Required work:
When the string "agent" occurs in a line of the records, show that line.

*** Dataset excerpts ***

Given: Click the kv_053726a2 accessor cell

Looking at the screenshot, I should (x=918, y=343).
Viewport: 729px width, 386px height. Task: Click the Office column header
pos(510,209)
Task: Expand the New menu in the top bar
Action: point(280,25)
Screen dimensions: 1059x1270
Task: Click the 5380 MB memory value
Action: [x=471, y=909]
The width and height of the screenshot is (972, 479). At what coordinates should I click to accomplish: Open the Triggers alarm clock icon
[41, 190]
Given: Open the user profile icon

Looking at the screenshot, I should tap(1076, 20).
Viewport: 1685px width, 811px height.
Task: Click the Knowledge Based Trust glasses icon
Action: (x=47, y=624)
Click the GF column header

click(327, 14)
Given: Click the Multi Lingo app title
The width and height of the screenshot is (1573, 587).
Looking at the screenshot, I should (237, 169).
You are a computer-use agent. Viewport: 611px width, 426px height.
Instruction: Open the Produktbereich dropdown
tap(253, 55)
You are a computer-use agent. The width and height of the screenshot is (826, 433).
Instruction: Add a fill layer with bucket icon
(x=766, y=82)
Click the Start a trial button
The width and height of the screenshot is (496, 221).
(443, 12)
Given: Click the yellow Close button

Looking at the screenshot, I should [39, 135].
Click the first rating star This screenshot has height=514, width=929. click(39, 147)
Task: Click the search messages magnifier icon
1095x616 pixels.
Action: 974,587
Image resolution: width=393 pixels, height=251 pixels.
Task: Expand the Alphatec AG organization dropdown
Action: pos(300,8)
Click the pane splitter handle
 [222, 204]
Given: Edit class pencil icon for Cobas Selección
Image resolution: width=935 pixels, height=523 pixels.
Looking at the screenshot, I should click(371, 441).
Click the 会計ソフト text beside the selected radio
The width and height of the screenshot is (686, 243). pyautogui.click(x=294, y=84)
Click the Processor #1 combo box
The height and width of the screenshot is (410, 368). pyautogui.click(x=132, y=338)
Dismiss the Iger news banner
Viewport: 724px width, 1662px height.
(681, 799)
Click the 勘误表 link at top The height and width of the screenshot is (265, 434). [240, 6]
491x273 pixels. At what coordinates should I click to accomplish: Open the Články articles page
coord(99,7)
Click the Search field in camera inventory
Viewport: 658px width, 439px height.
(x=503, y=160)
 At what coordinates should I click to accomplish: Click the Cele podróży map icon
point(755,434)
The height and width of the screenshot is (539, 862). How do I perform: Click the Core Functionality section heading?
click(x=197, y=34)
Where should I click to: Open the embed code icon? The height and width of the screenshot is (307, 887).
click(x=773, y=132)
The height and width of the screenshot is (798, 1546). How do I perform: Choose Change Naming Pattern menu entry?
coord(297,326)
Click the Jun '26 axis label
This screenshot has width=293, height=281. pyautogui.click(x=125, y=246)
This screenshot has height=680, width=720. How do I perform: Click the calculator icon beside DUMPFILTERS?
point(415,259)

***

Answer space:
You are a computer-use agent. Viewport: 611px width, 426px height.
You are a computer-use agent. The width and height of the screenshot is (826, 433).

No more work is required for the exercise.